▶ _Work order A_: In the article on metaphoric blogging for business, who wrote "Are You Playing With a Full Deck?"
▶ _Work order B_: In the article on metaphoric blogging for business, swap "comparison" for "analogy" in everything from "In SEO-conscious marketing" down to "good teaching tool.".
▶ _Work order C_: Carry on the article on metaphoric blogging for business from the point where it stops.

▶ _Page excerpt_:
===
Metaphoric Blogging for Business

 

“Are you playing with a full deck?” Mensa’s Richard Lederer asks, jokingly referring to the “combination of genetic and environmental roulette” that has Mensans ending up smart as whips, with others at the “short end” of the intelligence “stick”.

In the very funny article “Are You Playing With a Full Deck?” Lederer lists categories of metaphors used to describe those of lesser intelligence.  Lighting metaphors include “He’s a dim bulb in the marquee of life”, “The lights are on, but nobody’s home”, and “She’s so dumb, her psychiatrist carries a flashlight.”  Nautical metaphors include “He doesn’t have both oars in the water” and “She’s a submarine with a screen door.” There are plenty of food metaphors, including “He’s one pickle short of a full jar” and “She takes an hour to cook Minute Rice.” There are building trade metaphors such as “Her driveway doesn’t reach the road”, and “He has a room for rent.”

Metaphors don’t need to be funny to be useful in business blog content writing. Most business owners and professionals can think of quite a number of things they want to convey about their products, their professional services, their industry, and their customer service standards. Still, I’ve found over the years, the problem is those ideas need to be developed into fresh, interesting, and engaging content marketing material.  By adding metaphors, you can help readers “appreciate the information picturesquely”,

In SEO-conscious marketing blogs, one technique to engage readers is building a blog post around an unlikely comparison in order to explain an aspect of their business or professional practice. For one thing, suggesting a totally new way of using your product or service through an “off-the wall” comparison may open up new possibilities for that potential customer to do business with you. Given the short attention span of the typical web searcher, putting elements together that, on the surface, don’t seem related can be a good teaching tool.
===
▶ _Entries drawn from a collection_:
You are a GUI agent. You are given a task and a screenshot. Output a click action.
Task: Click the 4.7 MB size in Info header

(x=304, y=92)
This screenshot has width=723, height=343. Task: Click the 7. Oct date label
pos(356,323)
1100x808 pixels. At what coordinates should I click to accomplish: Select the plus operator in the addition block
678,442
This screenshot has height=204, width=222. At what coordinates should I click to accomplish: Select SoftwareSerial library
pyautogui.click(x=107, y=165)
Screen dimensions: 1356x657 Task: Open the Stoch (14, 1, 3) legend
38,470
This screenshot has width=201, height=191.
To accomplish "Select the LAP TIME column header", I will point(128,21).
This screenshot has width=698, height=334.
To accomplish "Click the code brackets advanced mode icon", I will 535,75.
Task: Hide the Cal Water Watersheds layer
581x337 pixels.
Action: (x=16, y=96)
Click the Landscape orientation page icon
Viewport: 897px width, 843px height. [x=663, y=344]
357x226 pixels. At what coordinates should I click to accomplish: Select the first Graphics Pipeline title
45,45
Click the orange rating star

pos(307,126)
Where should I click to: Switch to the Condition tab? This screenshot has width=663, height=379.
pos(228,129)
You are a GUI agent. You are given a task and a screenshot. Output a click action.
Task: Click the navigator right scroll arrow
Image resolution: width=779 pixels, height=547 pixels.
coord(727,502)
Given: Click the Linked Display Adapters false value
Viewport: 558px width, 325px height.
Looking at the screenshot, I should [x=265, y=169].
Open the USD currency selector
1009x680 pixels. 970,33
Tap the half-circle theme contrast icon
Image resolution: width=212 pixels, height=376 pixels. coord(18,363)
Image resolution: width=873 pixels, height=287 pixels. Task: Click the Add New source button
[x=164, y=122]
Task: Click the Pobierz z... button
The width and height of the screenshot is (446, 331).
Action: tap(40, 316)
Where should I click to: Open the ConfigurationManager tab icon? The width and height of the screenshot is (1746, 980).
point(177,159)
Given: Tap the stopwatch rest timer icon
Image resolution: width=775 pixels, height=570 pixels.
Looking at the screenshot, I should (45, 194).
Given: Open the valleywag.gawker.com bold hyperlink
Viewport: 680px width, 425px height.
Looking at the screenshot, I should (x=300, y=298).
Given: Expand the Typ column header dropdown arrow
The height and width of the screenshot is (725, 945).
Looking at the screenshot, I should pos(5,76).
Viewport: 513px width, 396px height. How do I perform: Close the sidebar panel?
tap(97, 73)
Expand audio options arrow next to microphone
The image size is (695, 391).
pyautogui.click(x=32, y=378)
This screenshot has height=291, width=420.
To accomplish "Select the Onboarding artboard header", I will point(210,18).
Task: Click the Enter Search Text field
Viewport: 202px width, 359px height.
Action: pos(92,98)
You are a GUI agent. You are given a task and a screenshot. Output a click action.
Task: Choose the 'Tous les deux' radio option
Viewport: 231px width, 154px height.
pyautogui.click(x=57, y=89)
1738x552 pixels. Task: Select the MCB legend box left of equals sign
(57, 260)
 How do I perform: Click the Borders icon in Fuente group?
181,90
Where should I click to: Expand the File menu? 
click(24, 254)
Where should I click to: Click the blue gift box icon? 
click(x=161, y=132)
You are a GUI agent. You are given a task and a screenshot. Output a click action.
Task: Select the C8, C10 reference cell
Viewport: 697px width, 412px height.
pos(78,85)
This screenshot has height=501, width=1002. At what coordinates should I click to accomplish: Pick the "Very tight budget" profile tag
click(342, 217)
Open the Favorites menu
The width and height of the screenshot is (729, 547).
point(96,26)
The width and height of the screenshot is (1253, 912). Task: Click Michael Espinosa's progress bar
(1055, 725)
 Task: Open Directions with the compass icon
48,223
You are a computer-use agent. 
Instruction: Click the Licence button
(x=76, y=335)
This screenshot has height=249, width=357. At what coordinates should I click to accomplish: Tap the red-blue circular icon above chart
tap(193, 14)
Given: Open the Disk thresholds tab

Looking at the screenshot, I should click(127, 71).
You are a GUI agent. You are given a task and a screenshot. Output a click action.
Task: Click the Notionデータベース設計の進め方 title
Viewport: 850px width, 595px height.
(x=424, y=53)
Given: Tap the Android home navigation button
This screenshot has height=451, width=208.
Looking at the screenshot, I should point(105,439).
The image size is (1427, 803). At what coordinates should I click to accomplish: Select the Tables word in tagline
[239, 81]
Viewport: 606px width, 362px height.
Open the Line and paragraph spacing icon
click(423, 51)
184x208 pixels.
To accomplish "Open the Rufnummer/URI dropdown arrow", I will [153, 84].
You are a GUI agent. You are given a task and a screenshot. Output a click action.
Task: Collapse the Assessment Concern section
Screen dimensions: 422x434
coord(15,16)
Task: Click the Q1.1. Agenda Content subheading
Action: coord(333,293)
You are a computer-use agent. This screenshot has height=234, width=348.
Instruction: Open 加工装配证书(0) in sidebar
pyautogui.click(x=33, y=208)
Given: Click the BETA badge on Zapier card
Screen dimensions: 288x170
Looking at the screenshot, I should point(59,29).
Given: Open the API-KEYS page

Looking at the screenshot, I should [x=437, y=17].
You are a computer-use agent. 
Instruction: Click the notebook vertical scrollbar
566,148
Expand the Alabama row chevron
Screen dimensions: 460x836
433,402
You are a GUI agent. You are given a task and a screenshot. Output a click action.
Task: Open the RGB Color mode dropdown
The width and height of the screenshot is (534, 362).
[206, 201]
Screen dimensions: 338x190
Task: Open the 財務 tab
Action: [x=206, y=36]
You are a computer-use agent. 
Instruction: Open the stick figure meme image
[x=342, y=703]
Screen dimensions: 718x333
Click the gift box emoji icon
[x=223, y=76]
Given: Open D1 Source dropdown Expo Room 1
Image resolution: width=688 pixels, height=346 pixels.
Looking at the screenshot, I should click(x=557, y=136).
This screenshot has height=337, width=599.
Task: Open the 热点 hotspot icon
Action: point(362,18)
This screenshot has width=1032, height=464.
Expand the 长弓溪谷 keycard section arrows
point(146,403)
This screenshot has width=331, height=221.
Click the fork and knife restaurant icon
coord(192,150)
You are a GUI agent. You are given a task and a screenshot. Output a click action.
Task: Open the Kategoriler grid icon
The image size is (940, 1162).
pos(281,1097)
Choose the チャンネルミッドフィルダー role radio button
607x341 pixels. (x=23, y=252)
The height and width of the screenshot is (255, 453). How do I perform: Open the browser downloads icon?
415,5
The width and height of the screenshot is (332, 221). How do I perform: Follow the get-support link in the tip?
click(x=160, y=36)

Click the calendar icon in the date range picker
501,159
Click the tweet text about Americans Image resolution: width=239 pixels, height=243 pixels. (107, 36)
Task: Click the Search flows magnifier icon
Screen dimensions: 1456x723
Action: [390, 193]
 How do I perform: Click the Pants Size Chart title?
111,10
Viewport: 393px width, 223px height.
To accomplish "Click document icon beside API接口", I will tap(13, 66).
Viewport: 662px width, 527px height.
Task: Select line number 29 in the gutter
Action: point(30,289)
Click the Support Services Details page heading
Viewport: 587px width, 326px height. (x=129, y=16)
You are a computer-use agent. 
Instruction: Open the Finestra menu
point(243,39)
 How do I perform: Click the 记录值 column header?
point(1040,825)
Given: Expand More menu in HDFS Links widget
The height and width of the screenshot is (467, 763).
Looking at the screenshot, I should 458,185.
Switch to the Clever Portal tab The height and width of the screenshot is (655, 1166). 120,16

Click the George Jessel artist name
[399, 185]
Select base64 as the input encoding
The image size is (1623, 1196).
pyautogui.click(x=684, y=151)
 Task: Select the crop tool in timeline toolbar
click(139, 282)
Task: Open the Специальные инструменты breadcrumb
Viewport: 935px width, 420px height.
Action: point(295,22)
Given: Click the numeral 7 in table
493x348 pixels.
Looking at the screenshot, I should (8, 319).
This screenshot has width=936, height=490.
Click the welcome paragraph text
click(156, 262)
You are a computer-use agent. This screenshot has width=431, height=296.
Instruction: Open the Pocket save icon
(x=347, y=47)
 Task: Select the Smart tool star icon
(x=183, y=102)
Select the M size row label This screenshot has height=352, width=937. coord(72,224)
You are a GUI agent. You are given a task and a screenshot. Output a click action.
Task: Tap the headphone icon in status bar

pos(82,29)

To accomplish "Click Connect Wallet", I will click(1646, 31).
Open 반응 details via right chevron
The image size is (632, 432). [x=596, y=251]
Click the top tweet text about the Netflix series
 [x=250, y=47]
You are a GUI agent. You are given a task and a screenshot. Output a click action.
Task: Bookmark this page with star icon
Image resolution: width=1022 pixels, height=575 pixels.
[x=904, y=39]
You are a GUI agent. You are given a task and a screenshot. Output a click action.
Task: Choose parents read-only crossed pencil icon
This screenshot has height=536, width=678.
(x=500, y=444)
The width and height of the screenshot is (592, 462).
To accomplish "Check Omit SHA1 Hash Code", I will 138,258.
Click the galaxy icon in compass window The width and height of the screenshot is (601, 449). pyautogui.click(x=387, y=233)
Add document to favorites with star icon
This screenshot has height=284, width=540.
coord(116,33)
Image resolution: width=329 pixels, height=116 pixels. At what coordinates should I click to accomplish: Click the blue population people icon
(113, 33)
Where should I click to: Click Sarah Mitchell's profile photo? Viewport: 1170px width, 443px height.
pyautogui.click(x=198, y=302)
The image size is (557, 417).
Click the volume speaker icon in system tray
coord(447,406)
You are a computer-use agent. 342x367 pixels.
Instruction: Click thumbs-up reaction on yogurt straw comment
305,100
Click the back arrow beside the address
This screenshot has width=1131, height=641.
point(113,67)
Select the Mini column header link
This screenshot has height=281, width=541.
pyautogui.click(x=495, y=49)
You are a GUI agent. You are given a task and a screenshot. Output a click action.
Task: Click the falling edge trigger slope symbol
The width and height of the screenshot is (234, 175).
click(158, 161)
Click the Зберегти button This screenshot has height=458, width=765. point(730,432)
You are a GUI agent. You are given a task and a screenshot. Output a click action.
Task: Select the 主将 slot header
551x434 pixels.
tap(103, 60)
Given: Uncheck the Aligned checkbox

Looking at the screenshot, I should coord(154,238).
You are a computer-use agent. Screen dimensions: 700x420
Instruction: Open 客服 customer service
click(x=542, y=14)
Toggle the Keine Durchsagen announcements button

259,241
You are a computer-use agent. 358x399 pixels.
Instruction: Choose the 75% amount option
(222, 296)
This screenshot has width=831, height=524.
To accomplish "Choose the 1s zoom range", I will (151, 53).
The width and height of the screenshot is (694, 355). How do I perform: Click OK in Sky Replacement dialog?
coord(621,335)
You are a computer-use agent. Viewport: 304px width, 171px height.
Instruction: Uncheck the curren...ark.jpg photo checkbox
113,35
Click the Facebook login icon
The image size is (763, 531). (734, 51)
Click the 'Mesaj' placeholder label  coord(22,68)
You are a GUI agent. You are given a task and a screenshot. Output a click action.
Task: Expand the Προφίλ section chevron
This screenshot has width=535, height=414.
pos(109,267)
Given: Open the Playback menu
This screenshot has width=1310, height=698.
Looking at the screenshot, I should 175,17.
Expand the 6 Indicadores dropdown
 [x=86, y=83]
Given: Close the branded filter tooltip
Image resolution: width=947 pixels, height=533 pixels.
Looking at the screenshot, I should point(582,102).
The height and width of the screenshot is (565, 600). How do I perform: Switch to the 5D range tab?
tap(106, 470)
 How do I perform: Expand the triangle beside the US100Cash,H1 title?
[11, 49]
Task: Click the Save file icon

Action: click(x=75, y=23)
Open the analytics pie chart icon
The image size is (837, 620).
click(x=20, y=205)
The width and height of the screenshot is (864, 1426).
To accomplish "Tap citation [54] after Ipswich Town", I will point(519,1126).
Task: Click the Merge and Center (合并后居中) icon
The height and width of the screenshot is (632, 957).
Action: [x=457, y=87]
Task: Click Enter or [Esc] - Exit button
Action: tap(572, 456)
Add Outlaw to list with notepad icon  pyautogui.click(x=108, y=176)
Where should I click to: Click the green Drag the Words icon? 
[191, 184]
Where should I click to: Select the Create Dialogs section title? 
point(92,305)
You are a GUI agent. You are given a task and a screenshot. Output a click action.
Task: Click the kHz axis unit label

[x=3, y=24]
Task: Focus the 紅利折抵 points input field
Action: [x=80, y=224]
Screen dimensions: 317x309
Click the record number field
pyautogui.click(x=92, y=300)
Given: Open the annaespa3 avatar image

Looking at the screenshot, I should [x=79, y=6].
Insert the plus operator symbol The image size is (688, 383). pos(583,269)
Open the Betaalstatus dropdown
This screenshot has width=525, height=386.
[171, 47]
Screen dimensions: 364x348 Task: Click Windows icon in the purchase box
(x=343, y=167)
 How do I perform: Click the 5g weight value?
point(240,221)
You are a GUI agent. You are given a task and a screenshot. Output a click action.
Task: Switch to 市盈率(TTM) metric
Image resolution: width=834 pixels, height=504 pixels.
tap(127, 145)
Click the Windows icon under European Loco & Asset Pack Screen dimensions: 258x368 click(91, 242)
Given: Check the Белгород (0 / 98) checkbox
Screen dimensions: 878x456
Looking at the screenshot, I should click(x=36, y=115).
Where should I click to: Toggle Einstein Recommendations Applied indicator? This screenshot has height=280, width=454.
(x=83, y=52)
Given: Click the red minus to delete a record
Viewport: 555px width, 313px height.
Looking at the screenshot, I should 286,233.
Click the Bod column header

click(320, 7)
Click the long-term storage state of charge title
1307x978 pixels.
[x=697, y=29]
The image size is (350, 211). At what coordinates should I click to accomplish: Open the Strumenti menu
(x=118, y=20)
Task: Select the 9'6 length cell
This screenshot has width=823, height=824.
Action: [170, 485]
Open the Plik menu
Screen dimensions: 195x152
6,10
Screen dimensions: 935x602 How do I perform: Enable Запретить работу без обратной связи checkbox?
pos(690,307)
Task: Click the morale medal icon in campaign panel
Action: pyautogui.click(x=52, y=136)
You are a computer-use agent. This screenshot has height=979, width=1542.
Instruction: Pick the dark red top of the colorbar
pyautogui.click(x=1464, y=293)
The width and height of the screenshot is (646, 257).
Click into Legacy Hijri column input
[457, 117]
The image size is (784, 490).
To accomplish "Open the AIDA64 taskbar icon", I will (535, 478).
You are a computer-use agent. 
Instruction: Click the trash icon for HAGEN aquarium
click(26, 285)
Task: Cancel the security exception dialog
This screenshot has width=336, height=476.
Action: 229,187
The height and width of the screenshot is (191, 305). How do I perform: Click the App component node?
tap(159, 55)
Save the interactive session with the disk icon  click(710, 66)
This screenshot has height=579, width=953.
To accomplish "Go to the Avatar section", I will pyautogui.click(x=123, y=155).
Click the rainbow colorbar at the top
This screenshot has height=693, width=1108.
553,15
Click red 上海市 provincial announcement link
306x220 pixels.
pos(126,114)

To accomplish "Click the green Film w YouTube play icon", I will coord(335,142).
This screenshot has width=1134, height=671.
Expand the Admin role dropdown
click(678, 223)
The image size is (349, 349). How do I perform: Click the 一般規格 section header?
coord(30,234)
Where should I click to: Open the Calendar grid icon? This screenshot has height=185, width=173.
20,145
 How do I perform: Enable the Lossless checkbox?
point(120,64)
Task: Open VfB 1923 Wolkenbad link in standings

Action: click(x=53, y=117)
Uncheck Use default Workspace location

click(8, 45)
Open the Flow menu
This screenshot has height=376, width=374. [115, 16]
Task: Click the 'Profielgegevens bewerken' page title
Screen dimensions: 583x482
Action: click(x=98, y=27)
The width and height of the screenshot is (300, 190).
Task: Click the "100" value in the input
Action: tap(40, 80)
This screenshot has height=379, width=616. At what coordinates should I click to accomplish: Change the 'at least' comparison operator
===
▶ _Result A_: Mensa's Richard Lederer.

▶ _Result B_:
In SEO-conscious marketing blogs, one technique to engage readers is building a blog post around an unlikely analogy in order to explain an aspect of their business or professional practice. For one thing, suggesting a totally new way of using your product or service through an “off-the wall” analogy may open up new possibilities for that potential customer to do business with you. Given the short attention span of the typical web searcher, putting elements together that, on the surface, don’t seem related can be a good teaching tool.

▶ _Result C_:
The caution with metaphors and other figures of speech, however is this: We can inadvertently puzzle readers is by using allusions where the reference is unfamiliar to them. If we allude to a person’s or an organization’s “Achilles’ heel”, for example, we need to be pretty sure our readers’ level of education will allow them to know what we mean. If we miscalculate their ability to recognize the allusion, the danger is they’ll find our content frustrating rather than illuminating.

The idea behind “metaphoric blogging”, of course is to engage, interest, and even amuse your readers, using metaphors and other figures of speech to “change things up” while at the same time making yourself clear.